Karen of course had left home when she married and Steve continued living at home although he became quite independent and would often cook his own meals and do his own laundry as it suited him to do so.  It was easier to allow him to do his own thing than have arguments about it and it actually worked out quite well all round.

Steve had numerous friends and he was often out with them or they would be at our house and I was pleased he was so popular.   We had given him a room at the back of the house so he virtually had his own private entrance (the back door which opened on to an enclosed verandah) so he and his friends could come and go freely.  It's funny how sometimes you think you are doing the right thing but it can go against you.  Steve actually asked me why we had 'stuck him out in the back of the house?"  When I explained our motive and said he could then play his music (and we ours) without disturbing each other etc etc he of course realised we had been trying to make it better for him.  Steve didn't want a 21st birthday party although we offered to give him one the same as Karen had but he decided he'd do what a few of his friends had done when they turned 21.   They would drive down somewhere near Collie with a keg of beer and spend the night 'in the bush' where they didn't disturb anyone and drive home the following afternoon.  It was quite common practice in those days and a lot better than having these parties as they do these days where gate crashers disrupt the party and the neighbourhood often resulting in the police being called and people being hurt and property damaged.  I am glad our boys had more sense and just enjoyed themselves without being a nuisance to anyone.

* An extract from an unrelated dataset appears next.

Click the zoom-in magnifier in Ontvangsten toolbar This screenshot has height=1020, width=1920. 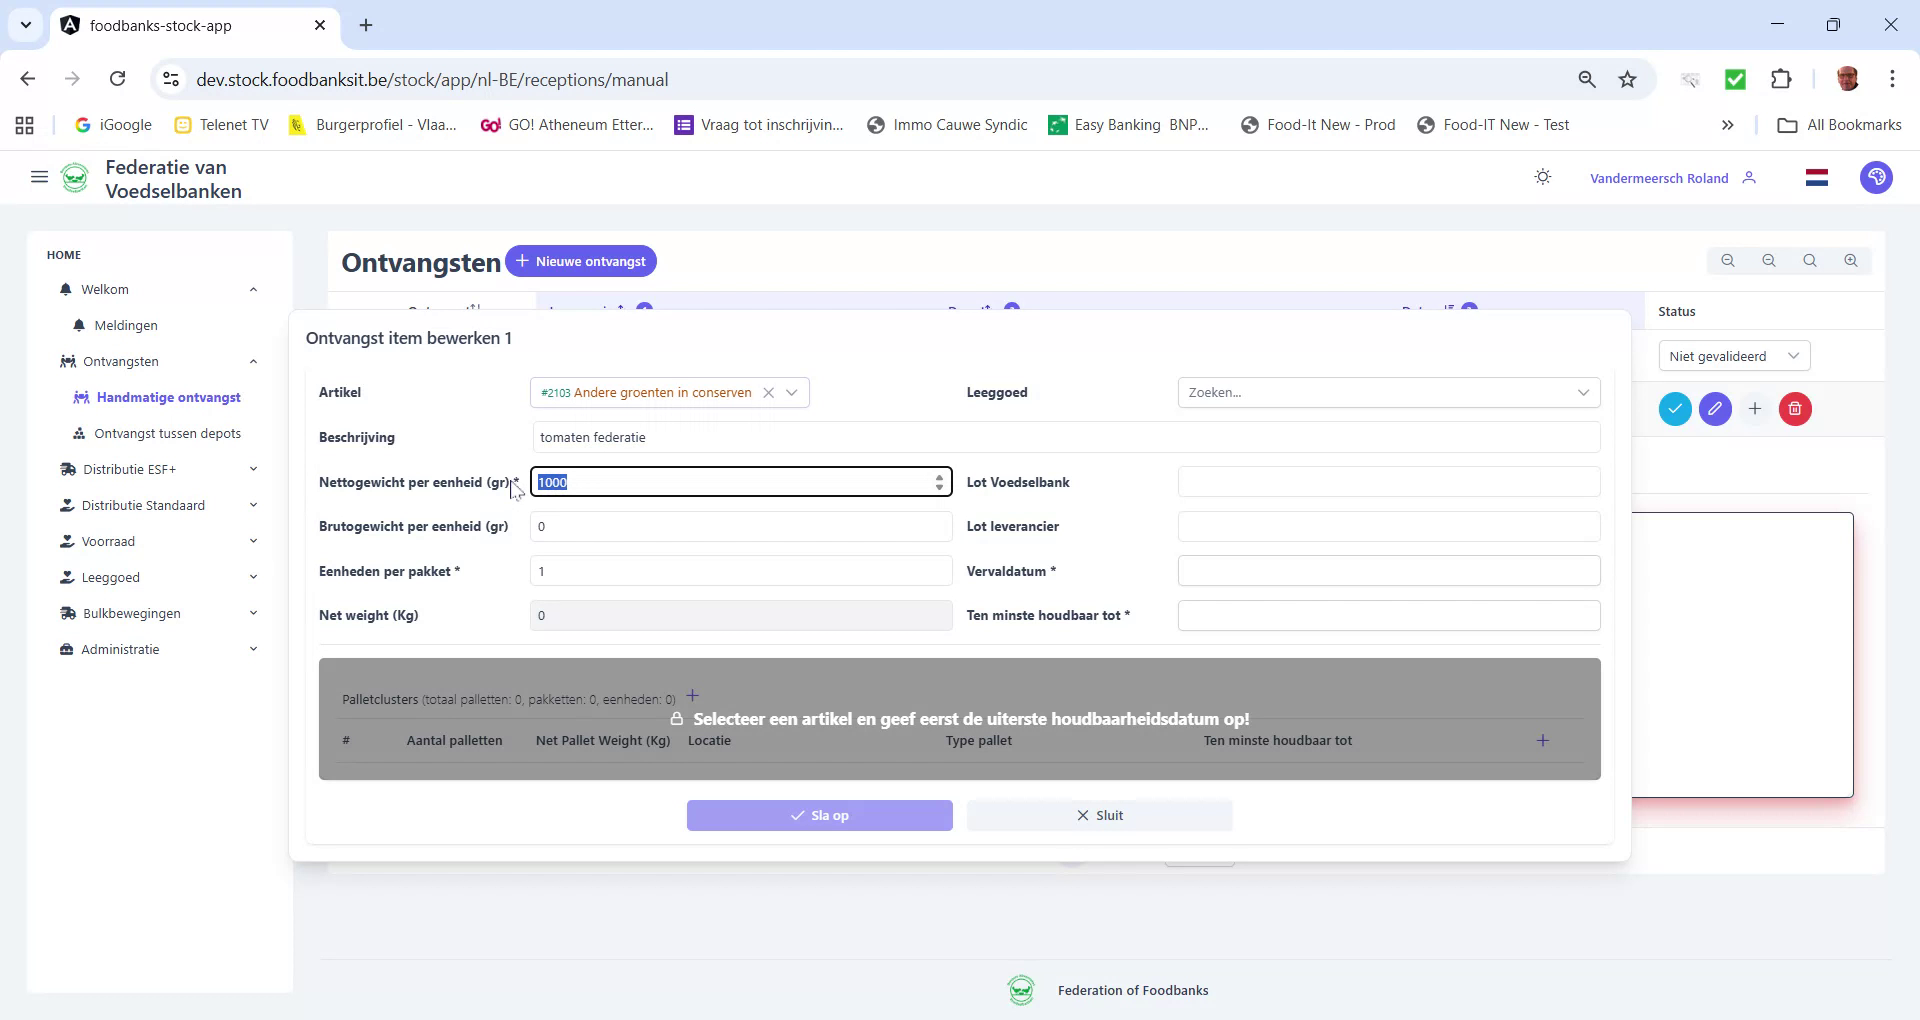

I've now covered our working lives up until we both retired (me in 1986 and Phil in 1990) and I expect I shall continue on with my story about holidays we took and other events up to the present day.  Maybe more about how we made our house more comfortable for us to live in.  Not really sure but stay with me for at least a while longer if you can, even though the 'exciting' times had long passed.


  1. I also had to retire because of ill health, and it took me a long time to come to terms with it. It was the right thing - for my employer and for me, but this realisation didn't come over night.
    I am thoroughly enjoying your memories, and will happily read them for as long as you are prepared to share them.
    Thank you.

    1. Thanks EC. I feel the more 'exciting' parts of my life are over and nor so many people are interested as before. Never mind I will push on until all is told.
      I would not have 'retired' when I did but I had no choice as I just could not sit at a desk for months nor turn my head and driving a car was very difficult. I'd have given anything to keep going but it was not meant to be. At least it gave my daughter a permanent job and now she's been there 30 years.

  2. It's a wise person who realises the job they do is what is making them unwell or unhappy. I gave up working for Coles for those very reasons.
    I remember working so much harder and faster in the shoe factory, but I loved my job there and if it hadn't closed, I would still be there now.
    But I wouldn't have had the computer, nor discovered the world of blogging, so perhaps it was for the best after all?
    I think it was very lovely of Steve to build those pergolas for you, the extra shade and living space would have been so welcome.

    1. I've never regretted Phil retiring when he did but it left us so much poorer than had he worked another 5 years. I still think his health was more important though.
      On the other hand, I've always regretted having to 'retire' when I did as I so loved my job with the Forests Department.
      Steve did many good things and I must admit I do miss him very much, nor just for himself but how he was often there when needed which is great in a son

  3. Hari Om
    I too love your 'bio' posts Mimsie - excitement not required! YAM xx

    1. Thank Yam. Life did indeed become 'unexciting' over the years but we still enjoyed it as much as was possible. xx

  4. Kids are a caution aren't they? You think you're doing good and then you find out they thought you were being mean.

    1. Very true Delores, but it's good when they finally realise your intentions were the right ones after all.